DATA SUPPLIED:
^^^^

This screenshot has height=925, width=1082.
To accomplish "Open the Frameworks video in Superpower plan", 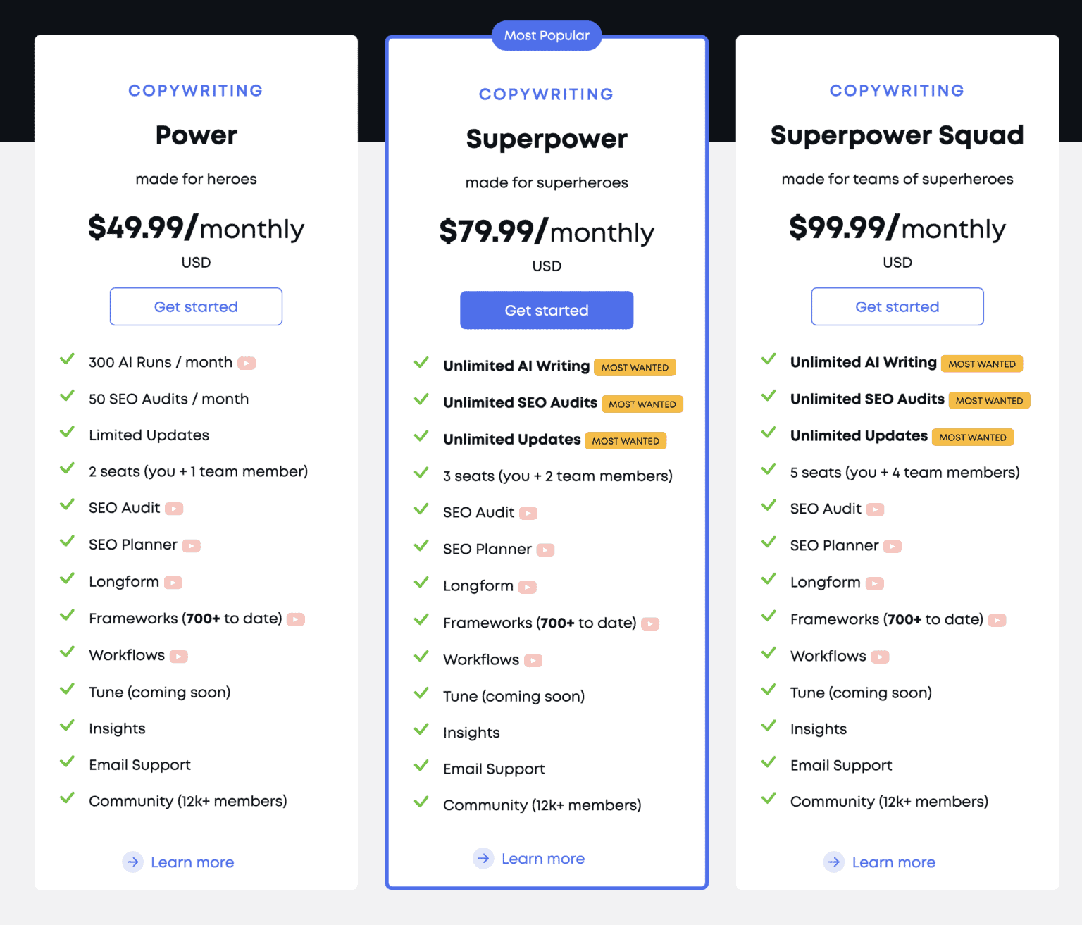I will coord(649,623).
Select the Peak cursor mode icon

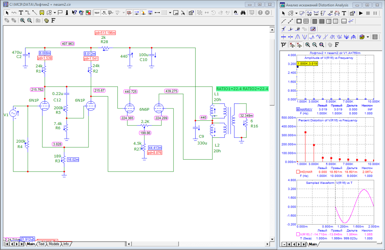298,37

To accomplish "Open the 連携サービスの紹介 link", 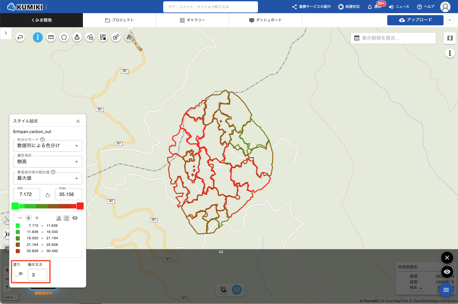I will pyautogui.click(x=311, y=7).
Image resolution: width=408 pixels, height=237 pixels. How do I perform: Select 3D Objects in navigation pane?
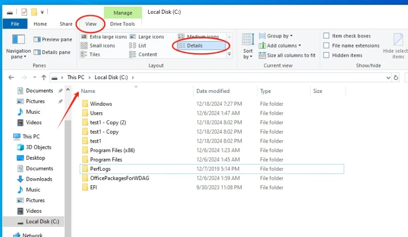click(39, 147)
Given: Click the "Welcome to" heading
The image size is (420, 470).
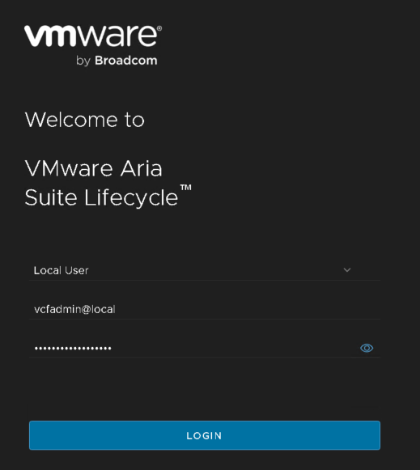Looking at the screenshot, I should click(x=84, y=120).
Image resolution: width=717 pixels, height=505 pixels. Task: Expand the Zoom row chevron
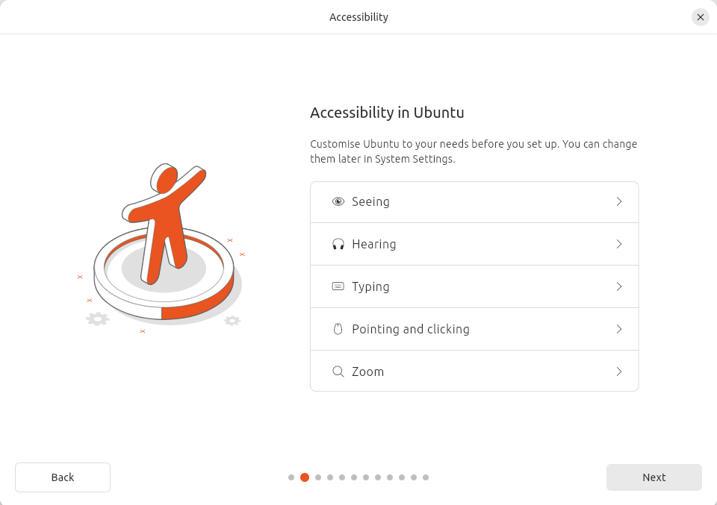coord(619,371)
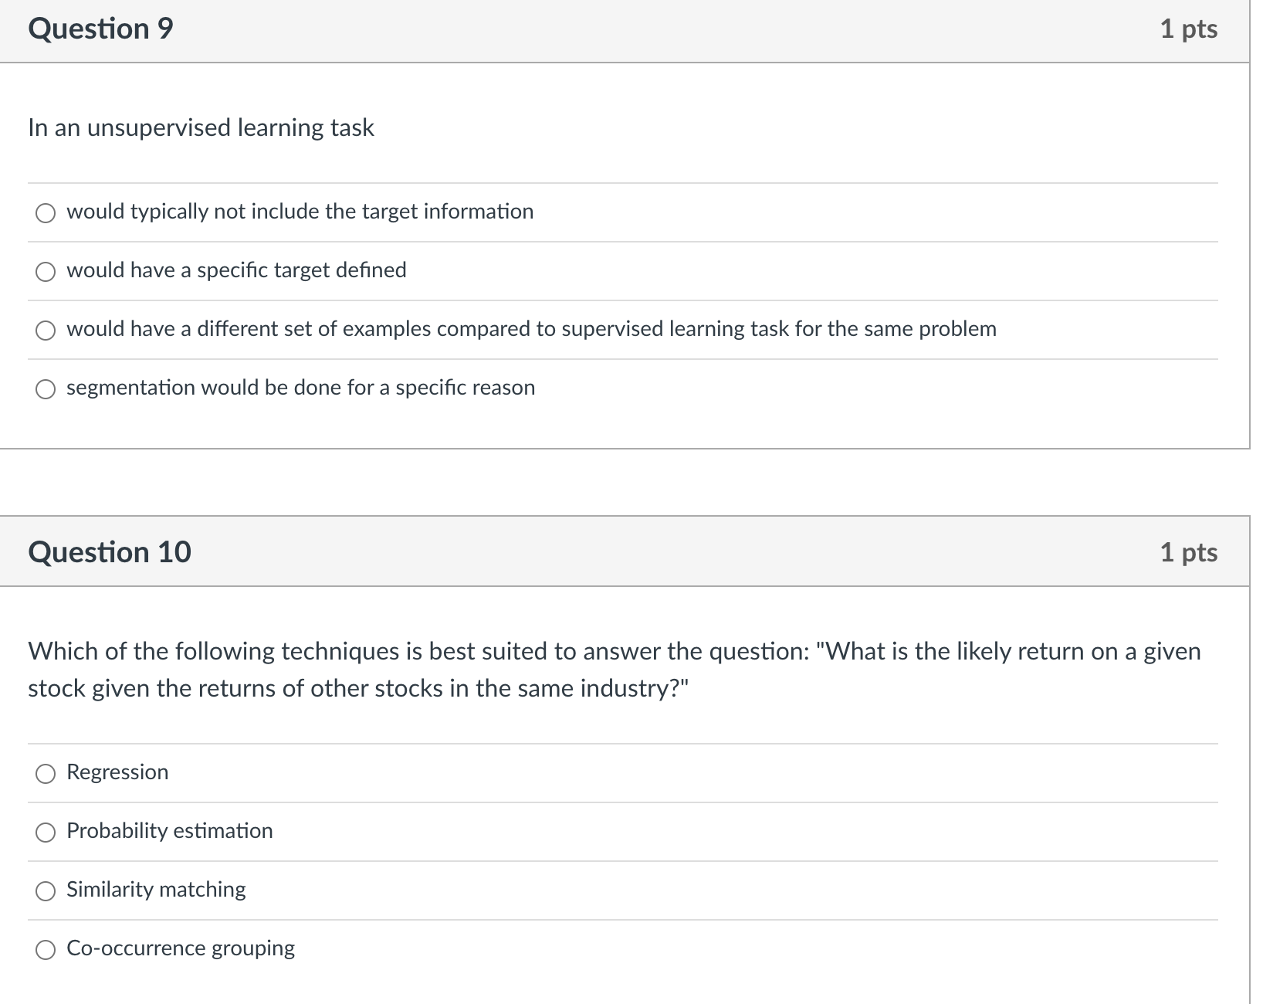Image resolution: width=1263 pixels, height=1004 pixels.
Task: Click the Probability estimation answer label
Action: 170,831
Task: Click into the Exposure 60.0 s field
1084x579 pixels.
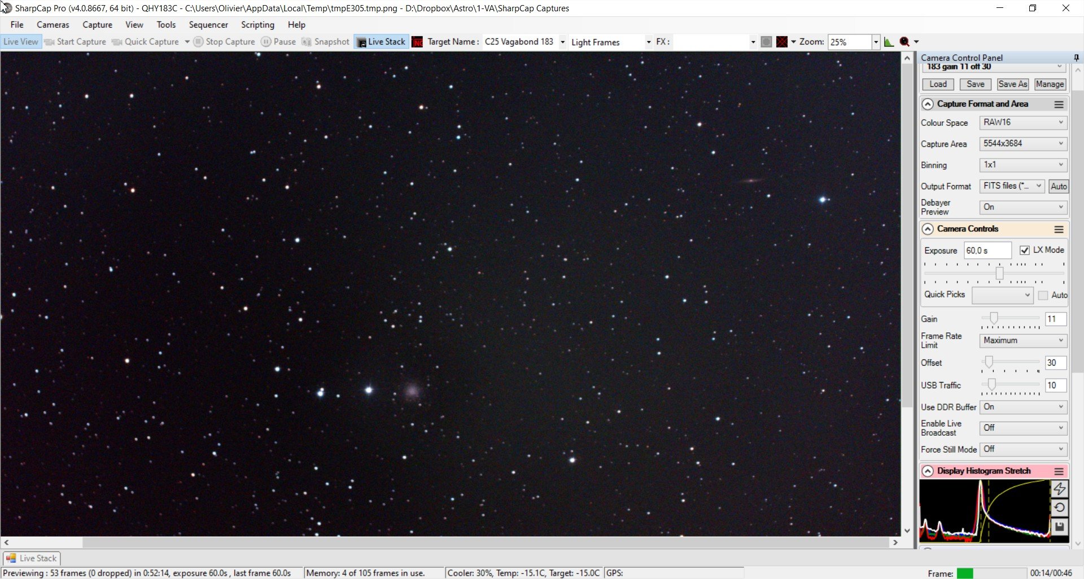Action: [x=987, y=251]
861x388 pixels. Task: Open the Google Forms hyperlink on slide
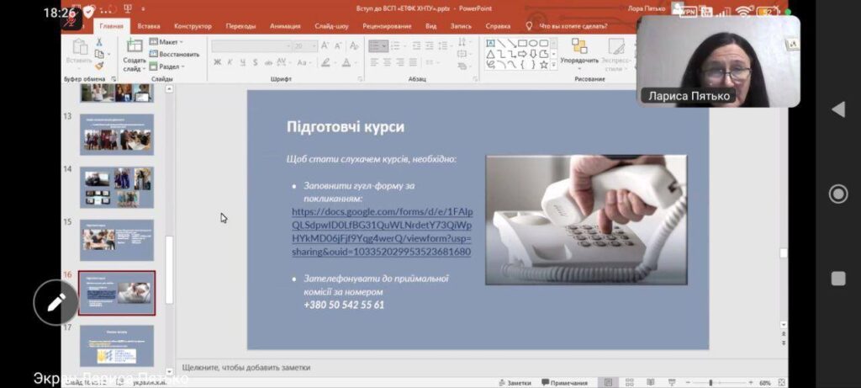(x=381, y=231)
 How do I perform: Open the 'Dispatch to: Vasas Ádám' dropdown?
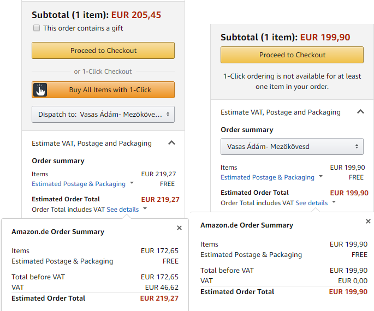[103, 115]
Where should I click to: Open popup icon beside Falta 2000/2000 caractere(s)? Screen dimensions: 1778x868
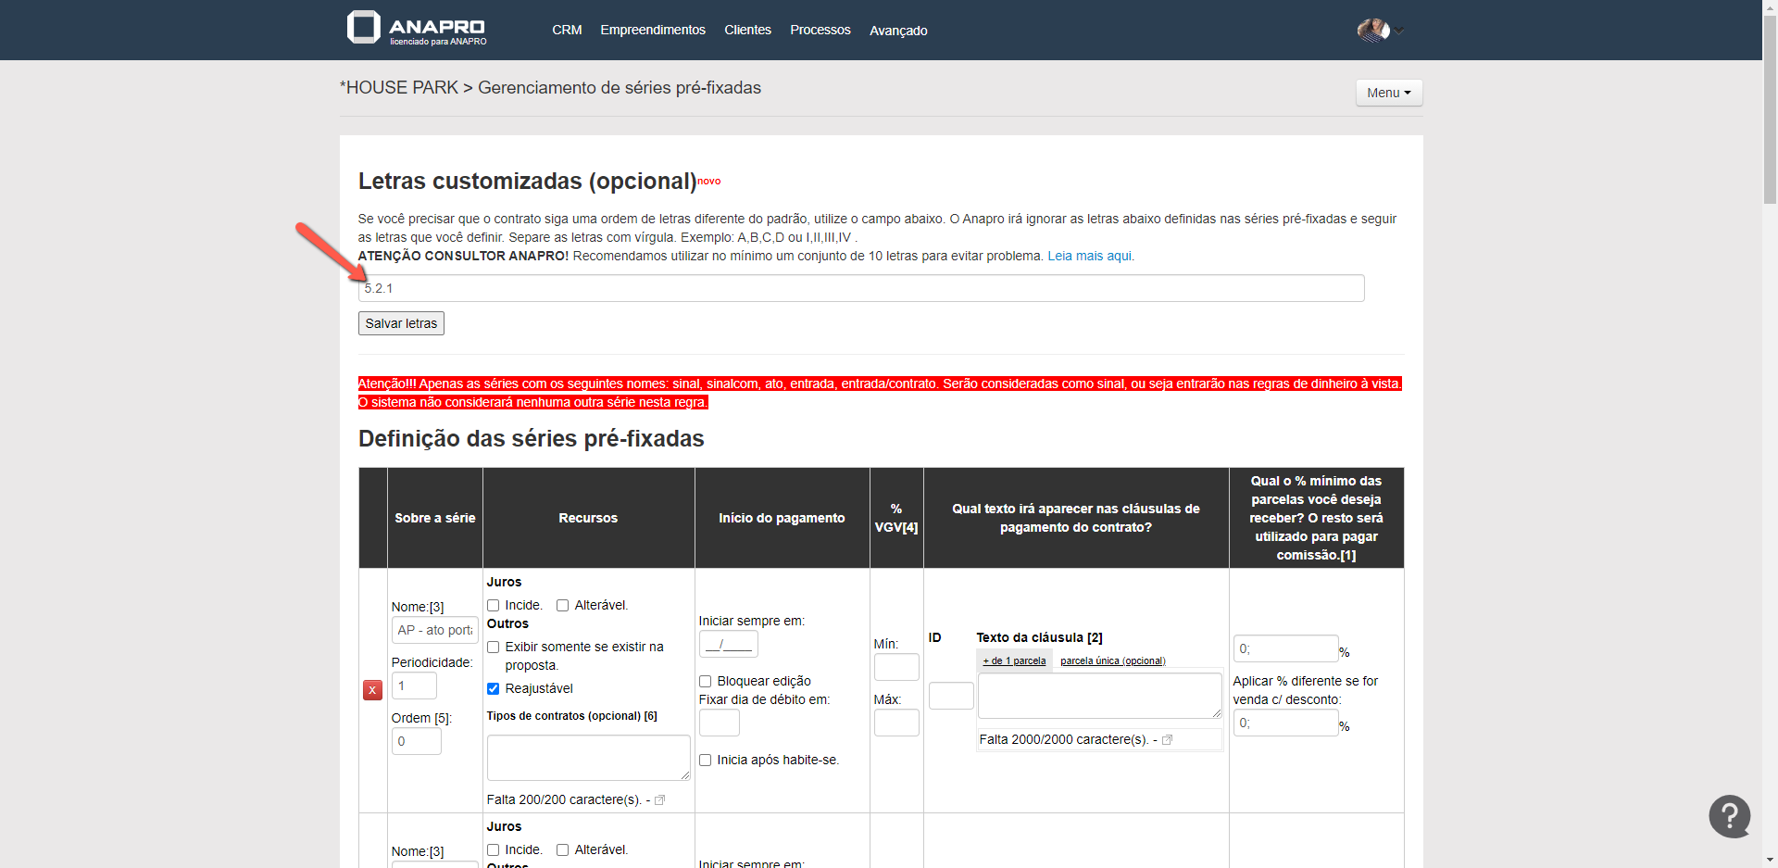tap(1168, 740)
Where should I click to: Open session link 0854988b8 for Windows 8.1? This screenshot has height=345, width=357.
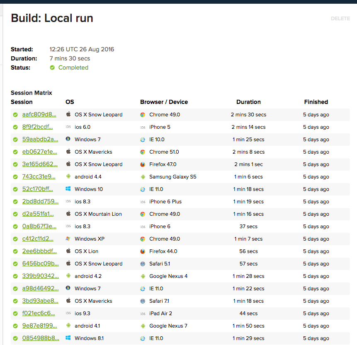pyautogui.click(x=40, y=338)
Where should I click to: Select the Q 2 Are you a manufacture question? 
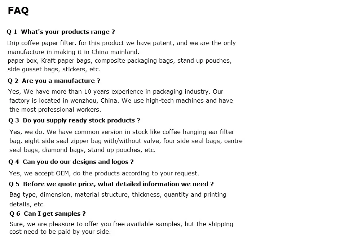(54, 81)
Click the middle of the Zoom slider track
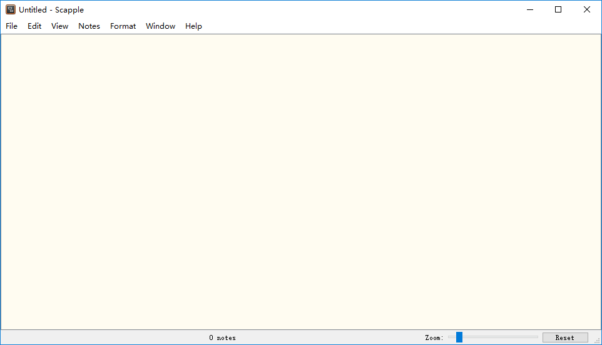The image size is (602, 345). click(493, 338)
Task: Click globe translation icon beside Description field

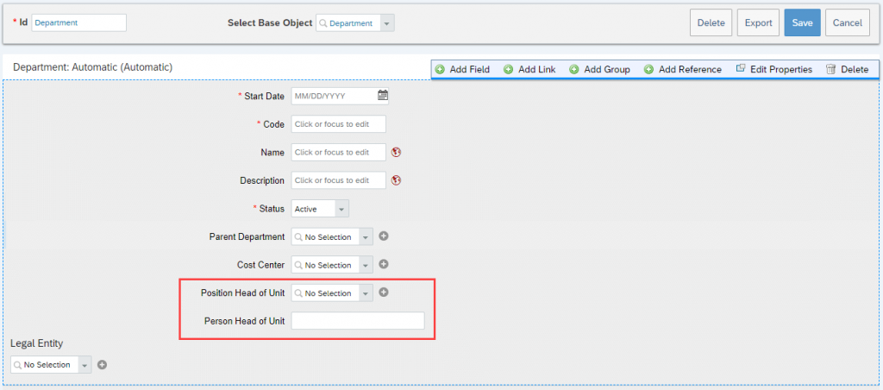Action: (x=395, y=180)
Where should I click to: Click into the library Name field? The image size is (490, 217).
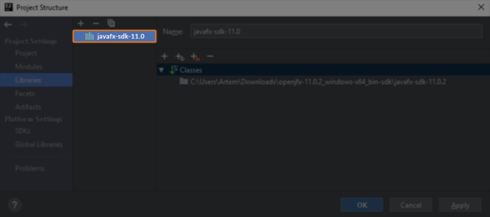point(336,32)
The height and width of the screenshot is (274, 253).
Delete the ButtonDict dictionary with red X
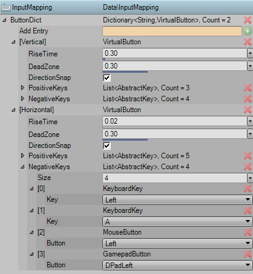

^^^^

WHAT YOU SHOULD DO: Start at the line that contains "Image resolution: width=408" and retype every line through the end of the entries above, both ends included. Exclude all pictures.

RESPONSE AREA:
Image resolution: width=408 pixels, height=237 pixels. How do I perform: Select 3D Objects in navigation pane?
click(39, 147)
Given: Click the "Welcome to" heading
The image size is (420, 470).
Looking at the screenshot, I should click(x=84, y=120).
Image resolution: width=717 pixels, height=505 pixels. Task: Expand the Zoom row chevron
coord(619,371)
Image resolution: width=1263 pixels, height=1004 pixels.
Task: Click the Probability estimation answer label
Action: 170,831
Task: Click into the Exposure 60.0 s field
1084x579 pixels.
Action: [x=987, y=251]
861x388 pixels. Task: Open the Google Forms hyperlink on slide
(x=381, y=231)
 How do I perform: Open the 'Dispatch to: Vasas Ádám' dropdown?
[103, 115]
Where should I click to: Open popup icon beside Falta 2000/2000 caractere(s)? Screen dimensions: 1778x868
tap(1168, 740)
Where should I click to: Open session link 0854988b8 for Windows 8.1? This screenshot has height=345, width=357.
pyautogui.click(x=40, y=338)
Where should I click to: Select the Q 2 Are you a manufacture question? 
(54, 81)
Click the middle of the Zoom slider track
The image size is (602, 345). click(493, 338)
Task: Click globe translation icon beside Description field

Action: (x=395, y=180)
Where should I click to: Click into the library Name field? The image size is (490, 217).
point(336,32)
The height and width of the screenshot is (274, 253).
Delete the ButtonDict dictionary with red X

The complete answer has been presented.